The Central Committee for Counterterrorism and the military-controlled Home Affairs Ministry on March 23, 2020, declared the ULA/AA a terrorist group and unlawful association, following its attacks on security forces over the preceding months.
In the year since, calls have come from various Arakanese stakeholders for a rescission of the terrorist and unlawful association designations.
“According to the experiences of other ethnic armed revolutionary organisations, for example the New Mon State Party, the unlawful association status was revoked only after a bilateral [ceasefire] agreement was signed [with authorities]. So, the AA will remain on the list of unlawful associations until a truce is signed,” said lawyer U Aung Kyaw Sein.
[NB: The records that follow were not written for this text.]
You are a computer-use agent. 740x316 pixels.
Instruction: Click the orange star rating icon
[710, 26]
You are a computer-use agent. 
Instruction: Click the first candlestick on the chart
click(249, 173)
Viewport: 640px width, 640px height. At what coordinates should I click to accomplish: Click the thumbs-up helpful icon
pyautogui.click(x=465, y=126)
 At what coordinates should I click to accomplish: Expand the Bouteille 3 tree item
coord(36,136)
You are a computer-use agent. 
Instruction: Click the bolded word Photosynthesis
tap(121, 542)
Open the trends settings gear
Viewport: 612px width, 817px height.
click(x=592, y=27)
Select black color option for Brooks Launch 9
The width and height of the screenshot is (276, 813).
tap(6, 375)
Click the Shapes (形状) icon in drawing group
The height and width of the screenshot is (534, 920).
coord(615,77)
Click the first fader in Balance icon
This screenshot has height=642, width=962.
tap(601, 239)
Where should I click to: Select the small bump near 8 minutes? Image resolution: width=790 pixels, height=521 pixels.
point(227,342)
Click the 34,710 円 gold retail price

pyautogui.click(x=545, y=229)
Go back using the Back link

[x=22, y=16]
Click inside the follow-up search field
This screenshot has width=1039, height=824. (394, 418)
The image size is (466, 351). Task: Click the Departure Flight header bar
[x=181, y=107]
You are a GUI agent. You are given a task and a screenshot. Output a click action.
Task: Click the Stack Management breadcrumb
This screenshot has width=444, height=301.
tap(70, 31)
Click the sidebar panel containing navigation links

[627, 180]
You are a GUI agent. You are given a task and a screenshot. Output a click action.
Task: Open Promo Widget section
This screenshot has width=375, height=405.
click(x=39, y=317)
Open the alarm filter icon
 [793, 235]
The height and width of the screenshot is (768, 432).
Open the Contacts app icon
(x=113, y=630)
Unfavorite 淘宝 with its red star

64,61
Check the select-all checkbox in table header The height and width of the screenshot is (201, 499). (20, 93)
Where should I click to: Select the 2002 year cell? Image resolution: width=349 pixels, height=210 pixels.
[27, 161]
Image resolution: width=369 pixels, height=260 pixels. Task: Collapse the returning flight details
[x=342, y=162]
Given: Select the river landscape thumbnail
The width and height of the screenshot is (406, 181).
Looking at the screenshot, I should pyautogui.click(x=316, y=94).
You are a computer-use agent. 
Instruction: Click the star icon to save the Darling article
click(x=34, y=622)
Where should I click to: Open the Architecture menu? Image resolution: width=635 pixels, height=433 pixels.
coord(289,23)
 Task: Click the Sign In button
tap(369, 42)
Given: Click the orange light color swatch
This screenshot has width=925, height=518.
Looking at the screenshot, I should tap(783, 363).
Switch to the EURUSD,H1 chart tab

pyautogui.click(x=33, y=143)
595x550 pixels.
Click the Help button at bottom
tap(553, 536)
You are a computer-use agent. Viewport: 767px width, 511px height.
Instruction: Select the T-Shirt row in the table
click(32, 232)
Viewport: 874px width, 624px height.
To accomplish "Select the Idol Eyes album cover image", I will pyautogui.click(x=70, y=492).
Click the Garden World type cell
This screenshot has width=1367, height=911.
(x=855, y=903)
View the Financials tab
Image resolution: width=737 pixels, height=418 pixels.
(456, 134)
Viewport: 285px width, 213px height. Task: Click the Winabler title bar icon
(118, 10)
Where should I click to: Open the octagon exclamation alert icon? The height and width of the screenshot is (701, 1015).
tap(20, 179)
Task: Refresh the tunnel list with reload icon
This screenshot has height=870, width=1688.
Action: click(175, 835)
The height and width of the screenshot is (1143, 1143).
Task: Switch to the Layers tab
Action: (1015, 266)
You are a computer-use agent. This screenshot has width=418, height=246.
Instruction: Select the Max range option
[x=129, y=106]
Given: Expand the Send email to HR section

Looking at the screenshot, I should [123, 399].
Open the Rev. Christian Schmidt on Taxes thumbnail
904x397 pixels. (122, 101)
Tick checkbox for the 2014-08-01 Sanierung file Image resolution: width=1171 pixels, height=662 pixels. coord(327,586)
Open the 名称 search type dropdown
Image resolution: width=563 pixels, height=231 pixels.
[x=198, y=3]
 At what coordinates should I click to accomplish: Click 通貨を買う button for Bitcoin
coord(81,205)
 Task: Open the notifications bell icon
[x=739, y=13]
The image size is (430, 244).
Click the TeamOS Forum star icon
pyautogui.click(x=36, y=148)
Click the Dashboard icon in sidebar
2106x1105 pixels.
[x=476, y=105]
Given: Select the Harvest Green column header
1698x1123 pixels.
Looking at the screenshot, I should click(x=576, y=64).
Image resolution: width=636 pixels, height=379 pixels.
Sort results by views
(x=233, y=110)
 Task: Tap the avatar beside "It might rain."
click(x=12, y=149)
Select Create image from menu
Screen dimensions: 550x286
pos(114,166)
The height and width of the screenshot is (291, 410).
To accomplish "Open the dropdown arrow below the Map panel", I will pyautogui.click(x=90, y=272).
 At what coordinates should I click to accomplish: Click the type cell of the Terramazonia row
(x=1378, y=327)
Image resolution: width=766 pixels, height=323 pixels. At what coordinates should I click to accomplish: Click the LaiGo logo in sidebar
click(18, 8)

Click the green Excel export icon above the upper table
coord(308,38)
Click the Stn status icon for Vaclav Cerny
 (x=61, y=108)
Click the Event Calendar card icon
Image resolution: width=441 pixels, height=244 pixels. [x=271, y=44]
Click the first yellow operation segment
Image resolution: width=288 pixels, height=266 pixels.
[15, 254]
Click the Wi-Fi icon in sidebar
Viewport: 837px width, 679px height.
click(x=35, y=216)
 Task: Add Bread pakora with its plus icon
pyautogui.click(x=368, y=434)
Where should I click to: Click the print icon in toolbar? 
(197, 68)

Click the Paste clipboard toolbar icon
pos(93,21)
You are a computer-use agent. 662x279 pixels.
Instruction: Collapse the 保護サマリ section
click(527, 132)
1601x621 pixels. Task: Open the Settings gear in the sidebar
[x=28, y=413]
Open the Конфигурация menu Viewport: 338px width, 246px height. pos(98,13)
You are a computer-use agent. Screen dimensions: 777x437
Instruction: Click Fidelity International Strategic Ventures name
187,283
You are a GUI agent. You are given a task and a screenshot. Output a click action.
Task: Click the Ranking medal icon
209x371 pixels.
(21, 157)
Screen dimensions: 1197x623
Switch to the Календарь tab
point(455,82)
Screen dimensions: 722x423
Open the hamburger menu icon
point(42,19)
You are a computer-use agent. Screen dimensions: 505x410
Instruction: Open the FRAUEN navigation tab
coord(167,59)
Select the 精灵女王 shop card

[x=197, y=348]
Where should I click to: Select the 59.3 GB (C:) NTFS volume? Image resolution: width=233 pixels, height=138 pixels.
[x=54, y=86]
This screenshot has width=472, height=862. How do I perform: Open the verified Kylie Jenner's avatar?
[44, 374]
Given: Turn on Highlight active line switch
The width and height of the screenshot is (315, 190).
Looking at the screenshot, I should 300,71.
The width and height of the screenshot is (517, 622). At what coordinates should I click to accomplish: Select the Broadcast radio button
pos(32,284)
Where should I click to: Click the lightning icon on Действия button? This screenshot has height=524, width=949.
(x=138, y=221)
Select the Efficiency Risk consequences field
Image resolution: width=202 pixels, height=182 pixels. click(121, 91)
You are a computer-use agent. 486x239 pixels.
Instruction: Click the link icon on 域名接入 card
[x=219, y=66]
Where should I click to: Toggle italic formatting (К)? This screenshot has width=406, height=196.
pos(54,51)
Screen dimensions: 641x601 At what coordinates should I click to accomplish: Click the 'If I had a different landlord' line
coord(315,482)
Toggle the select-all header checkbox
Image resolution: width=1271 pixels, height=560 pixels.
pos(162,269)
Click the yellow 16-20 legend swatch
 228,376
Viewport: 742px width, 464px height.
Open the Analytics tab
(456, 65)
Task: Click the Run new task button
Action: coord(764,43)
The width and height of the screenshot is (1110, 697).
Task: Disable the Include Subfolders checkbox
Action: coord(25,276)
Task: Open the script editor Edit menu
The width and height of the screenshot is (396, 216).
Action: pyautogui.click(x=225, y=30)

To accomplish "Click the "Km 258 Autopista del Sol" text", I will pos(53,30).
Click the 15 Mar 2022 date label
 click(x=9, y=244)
More than 360 people were arrested on suspicion of having ties to the Arakan Army during the two years of fighting between the Tatmadaw and the ethnic armed group in Arakan State, according to the Thazin Legal Institute.
DMG Editor-in-Chief U Aung Marm Oo, who has been in hiding since Special Branch police filed a lawsuit against him under Section 17(2) of the Unlawful Associations Act in May 2019, said: “There have been no developments in my case. The case was not dropped under the National League for Democracy government, and the military council has also not dropped the case.”
Daw Htoot May, a former lawmaker who also won a seat in the November 2020 general election — one among a class of MPs not allowed to take their seats due to the military’s February 1 coup — called on her Facebook page for the release of innocent civilians who were arrested over alleged ties to the AA.
There are 93 cases opened under the Counter-Terrorism Law in Arakan State, according to the Thazin Legal Institute.
“Those cases are cognizable offences. They can be released if the plaintiffs drop charges against them. If not, they only have a 50% chance for release,” said lawyer Daw May Thet Khine of the Thazin Legal Institute.
Media outlets remain unable to legally contact the ULA/AA as the organisation remains an unlawful association.